IODP

doi:10.2204/iodp.sp.329.2010

Introduction

The nature of life in the sediment beneath mid-ocean gyres is very poorly known. Almost all sites where subseafloor sedimentary life has been studied are on ocean margins (Ocean Drilling Program [ODP] Legs 112, 180, 201, and 204 and IODP Expeditions 301, 307, and 323) or in the equatorial ocean (ODP Legs 138 and 201). Despite those advances, the extent and character of subsurface life throughout most of the ocean remains unknown (Ocean Studies Board, 2003). This absence of knowledge is largely due to ignorance of subseafloor life in the major ocean gyres, which collectively cover most of the area of the open ocean.

The South Pacific Gyre is the ideal region for exploring the nature of subseafloor sedimentary communities and habitats in the low-activity heart of an open-ocean gyre. It is the largest of the ocean gyres. Its center is farther from continents than the center of any other gyre. Surface chlorophyll concentrations and primary productivity are lower in this gyre than in other regions of the world ocean (Behrenfeld and Falkowski, 1997) (Fig. F1). Its surface water is the clearest in the world (Morel et al., 2007). The sediment of this region has some of the lowest organic burial rates in the ocean (Jahnke, 1996). Our recent survey cruise demonstrates that shallow sediment of this region contains the lowest cell concentrations and lowest rates of microbial activity ever encountered in shallow marine sediment (Knox-02RR Shipboard Scientific Party, unpubl. data).

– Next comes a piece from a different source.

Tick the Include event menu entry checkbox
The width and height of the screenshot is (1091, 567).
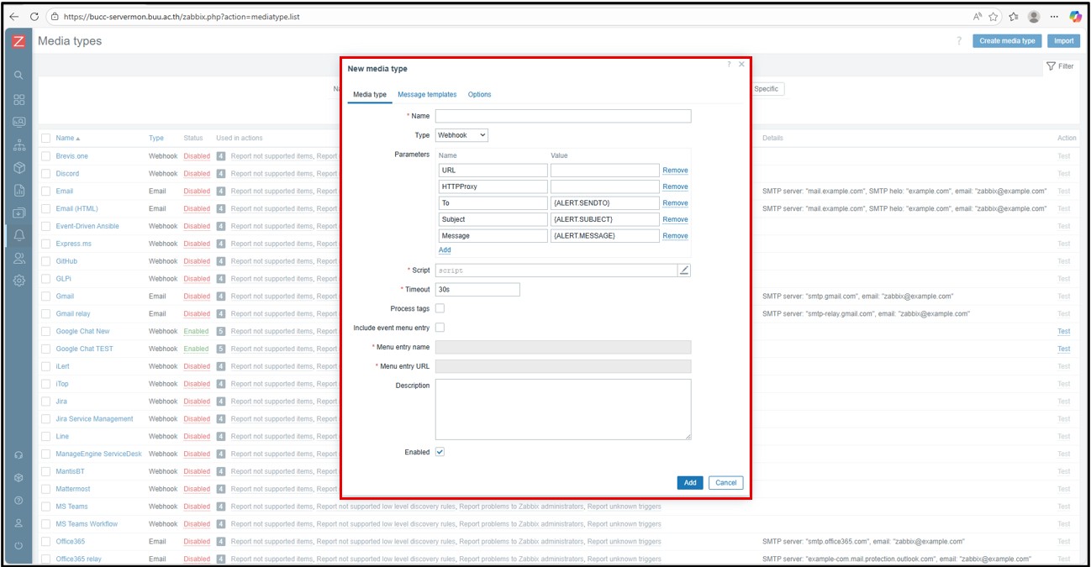click(x=440, y=328)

The region is also ideal for testing hypotheses of the factors that limit hydrothermal circulation and chemical habitability in aging oceanic crust (sedimentary overburden, basement permeability, and decreasing basal heat flux). It contains a continuous sweep of oceanic crust with thin (1–100 m) sedimentary cover spanning thousands of kilometers and >100 m.y. of seafloor age.

The South Pacific Gyre contains the largest portion of the seafloor that has never been explored with scientific ocean drilling. Consequently, the proposed drilling will advance scientific understanding across a broad front. It will help to constrain the nature of crustal inputs to the subduction factory. It will constrain the origin of the Cretaceous Normal Superchron and the tectonic history of a region as large as Australia. Recovery of sedimentary interstitial waters at several of the proposed sites will provide novel constraint on glacial–interglacial pCO2 models.